• [Task to complete]:
All of the lines below are to be transcribed faithfully, with pictures excluded from the copy.

╭─ Information

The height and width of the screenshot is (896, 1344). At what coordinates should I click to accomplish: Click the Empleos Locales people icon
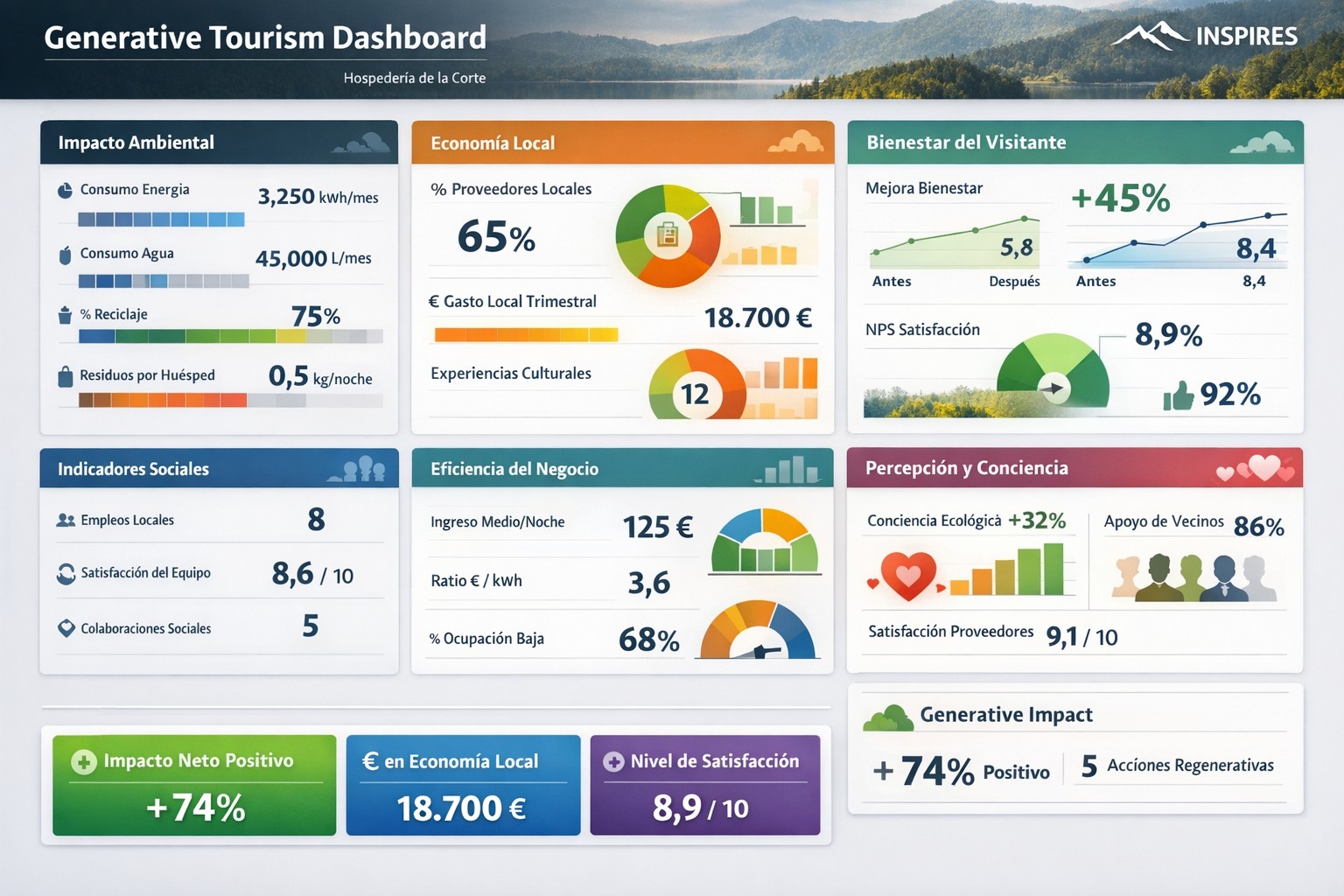point(66,521)
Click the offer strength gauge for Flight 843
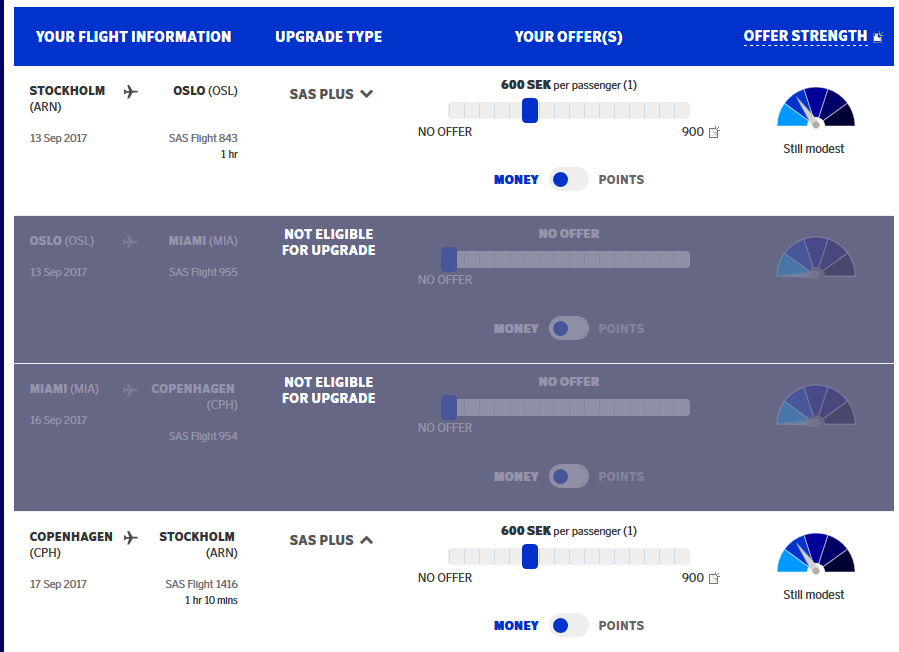Image resolution: width=899 pixels, height=652 pixels. pyautogui.click(x=815, y=108)
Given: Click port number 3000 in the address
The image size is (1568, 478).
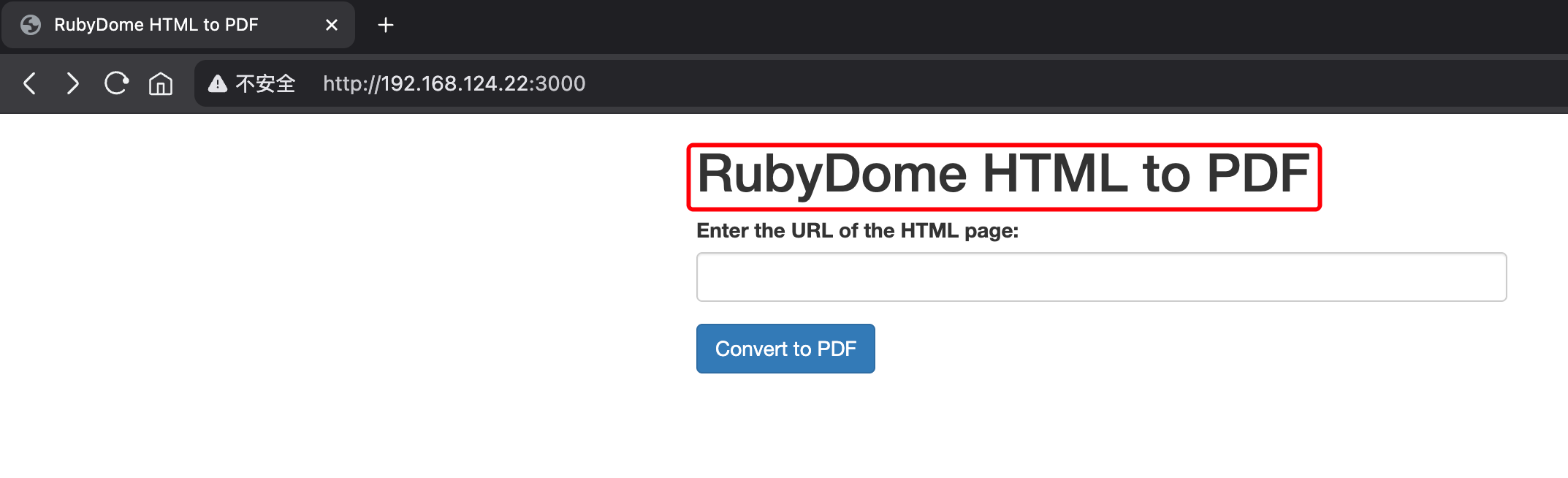Looking at the screenshot, I should click(561, 84).
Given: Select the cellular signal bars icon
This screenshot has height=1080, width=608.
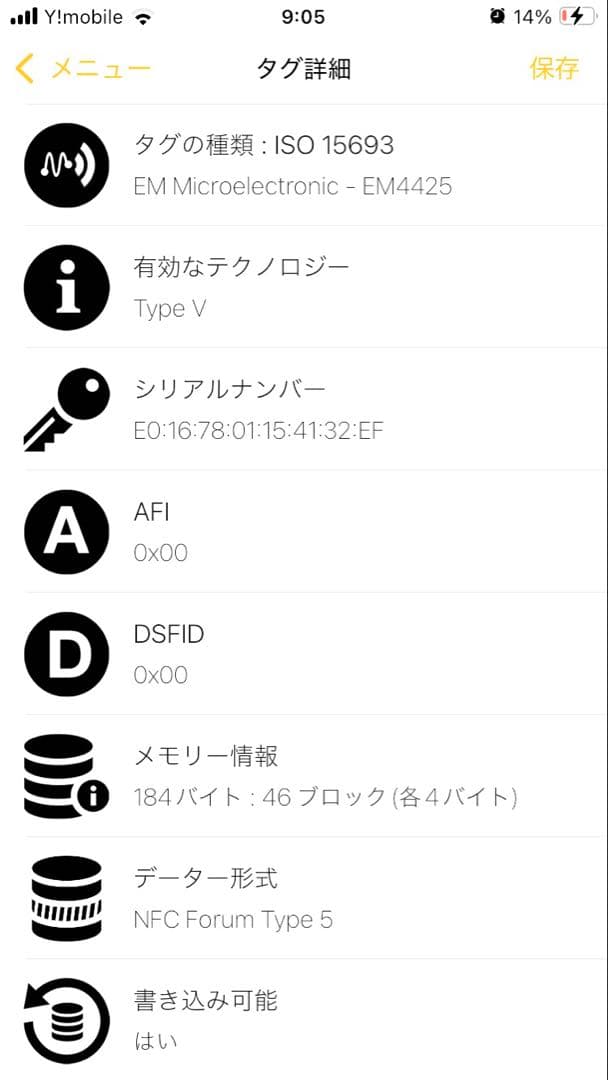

╰─

• [Result of the exercise]:
The height and width of the screenshot is (896, 1344). At what coordinates should I click to accomplish: Click the Empleos Locales people icon
point(66,521)
Click the offer strength gauge for Flight 843
Image resolution: width=899 pixels, height=652 pixels. pyautogui.click(x=815, y=108)
Given: Click port number 3000 in the address
The image size is (1568, 478).
Looking at the screenshot, I should click(561, 84).
Given: Select the cellular signal bars icon
This screenshot has height=1080, width=608.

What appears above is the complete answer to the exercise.